I cinesi erano dentro l’azienda, stavolta. Un laboratorio irregolare incorporato in quello “ufficiale” trevigiano, gestito dai fratelli Renzo e Orfeo Covolan. I due hanno affittato uno spazio a un’imprenditrice cinese, che dava lavoro a 14 suoi connazionali. Quattro di loro erano irregolari. Per tutti loro i turni di lavoro erano massacranti: anche sedici ore al giorno.
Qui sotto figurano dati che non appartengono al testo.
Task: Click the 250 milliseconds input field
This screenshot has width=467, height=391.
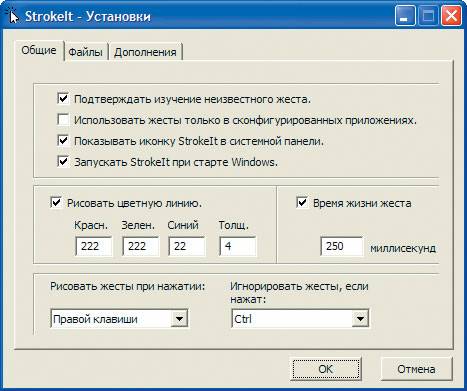Action: pyautogui.click(x=342, y=246)
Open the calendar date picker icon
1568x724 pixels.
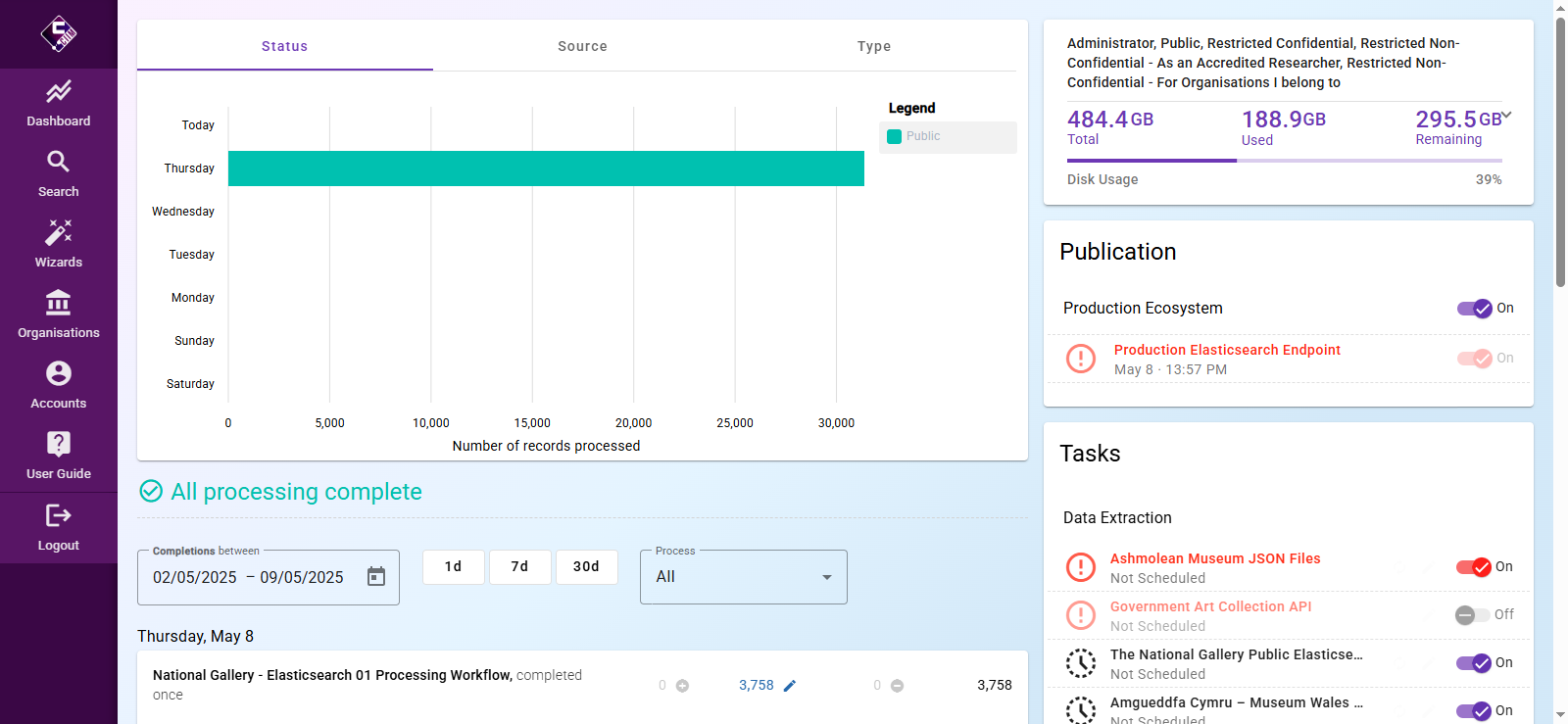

La squadra ormai è affiatata, e si muove come un orologio svizzero: questura, vigili del fuoco, direzione provinciale del lavoro, Inail e polizia locale, tutti coordinati. Sono entrati in azione a Cornuda, al numero civico 4 di via Bosco del Fagarè, nella tarda serata di martedì. Lì c’è la sede della «Green Star», maglificio condotto dai fratelli Renzo e Orfeo Covolan, fondato dal padre Flavio. Un’azienda tessile storica per Cornuda. Dentro, però, la sorpresa: un vero e proprio laboratorio cinese ricavato in un ampio spazio del capannone. Niente sub-commesse esterne, stavolta i cinesi erano embedded, incorporati: quattordici lavoratori, dei quali quattro completamente in nero. Nessuno di loro, però, clandestino. I turni: 16 ore al giorno, hanno raccontato i lavoratori alla polizia. Il laboratorio («Love Maglia»), gestito da un’imprenditrice cinese, Ye Nanping, paga un affitto di mille euro al mese all’azienda dei fratelli Covolan. In cambio, oltre gli spazi, la “simbiosi” produttiva: nei telai dei cinesi passano i capi a griffe «Julia Garnett» messi sul mercato dall’azienda di Cornuda. Per la titolare cinese sono scattate le sanzioni a causa della presenza dei quattro lavoratori irregolari, per il mancato rispetto delle norme di sicurezza e per l’evidente presenza di vere e proprie camere da letto (lo stabile non ha destinazione d’uso residenziale). Da valutare le responsabilità dei Covolan.